[[ Provided records open ]]
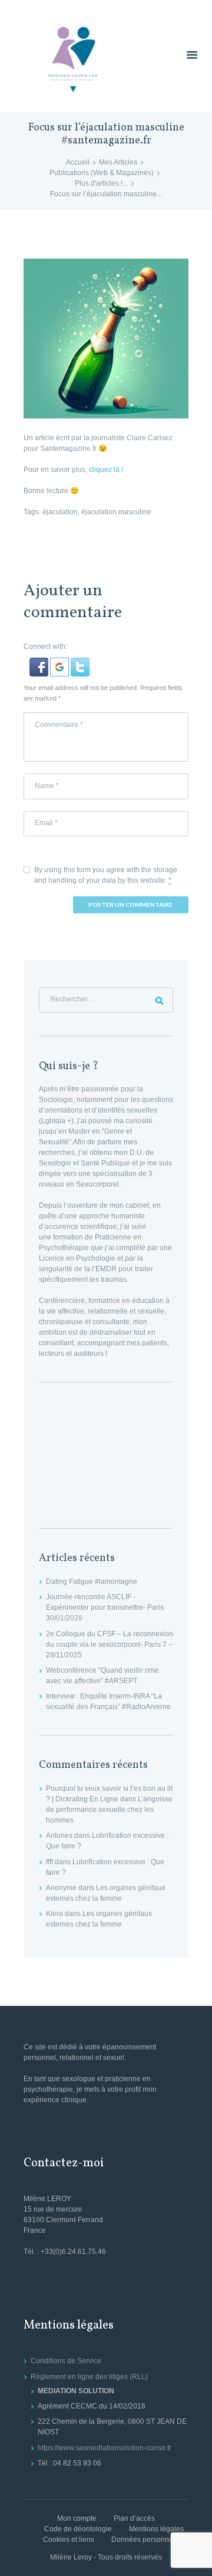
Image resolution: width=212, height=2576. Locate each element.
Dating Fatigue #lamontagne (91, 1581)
[[ Provided records closed ]]
[[ Provided records open ]]
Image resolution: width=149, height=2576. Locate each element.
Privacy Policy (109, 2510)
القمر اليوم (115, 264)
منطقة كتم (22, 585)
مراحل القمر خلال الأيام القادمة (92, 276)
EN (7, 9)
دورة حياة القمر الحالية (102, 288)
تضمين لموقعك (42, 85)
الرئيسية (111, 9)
[[ Provided records closed ]]
[[ Provided records open ]]
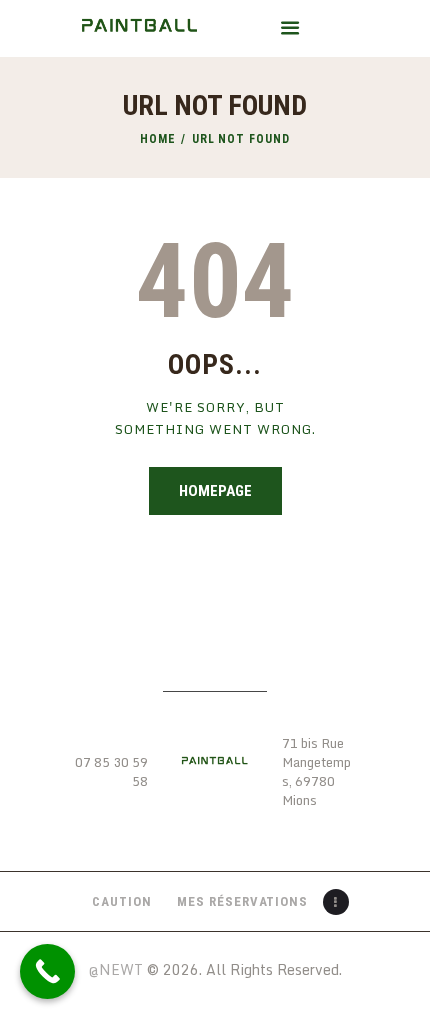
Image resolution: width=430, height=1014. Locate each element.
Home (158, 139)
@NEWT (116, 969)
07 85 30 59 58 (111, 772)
[[ Provided records closed ]]
What you need to do:
If a line in the entries contains the word "height", copy that line out.

Answer to this exercise:
Image resolution: width=212, height=2576. Locate each element.
Image resolution: width=149, height=2576. Locate each element.
Image resolution: width=430, height=1014. Locate each element.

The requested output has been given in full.